Nearly 100 New Jersey companies announced more than 13,300 layoffs combined in 2024, public records show, as white-collar sectors such as pharmaceuticals, banking and finance tightened job counts.
The numbers are made public through New Jersey’s Worker Adjustment and Retraining Notification filings, or WARN notices, which mandate that employers provide a 90-day notice when they are letting employees in the state go.
Not all 13,332 people were necessarily out of a job. For example, a layoff notice was filed for 157 people from the Metropolitan YMCA in Wayne, but many of those workers were rehired.
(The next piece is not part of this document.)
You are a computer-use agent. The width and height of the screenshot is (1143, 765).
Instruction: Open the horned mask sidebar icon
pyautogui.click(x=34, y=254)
Meanwhile, Big Lots said late in December that it was handing 385 workers the pink slip, but then announced a last-minute deal to keep 400 of its stores open.
All told, New Jersey has the 10th-highest unemployment rate in the nation, at 4.6%, according to the federal Bureau of Labor Statistics.
‘This is really a correction’
Many of the layoffs were likely among hires that came on board in 2022 and 2023, during what’s been called the Great Resignation, said James Hughes, an economist at Rutgers University.
That primarily included information jobs, as well as banking, finance and pharmaceuticals.
“The Great Resignation has yielded to the Great Stay,” he said in an interview. “It could definitely be shrinking … which suggests this is really a correction.”
According to a survey of business owners released in December, 55% of employers had trouble finding staff in 2024, down from 73% in 2021 during the Great Resignation, when many people quit work amid the COVID-19 pandemic.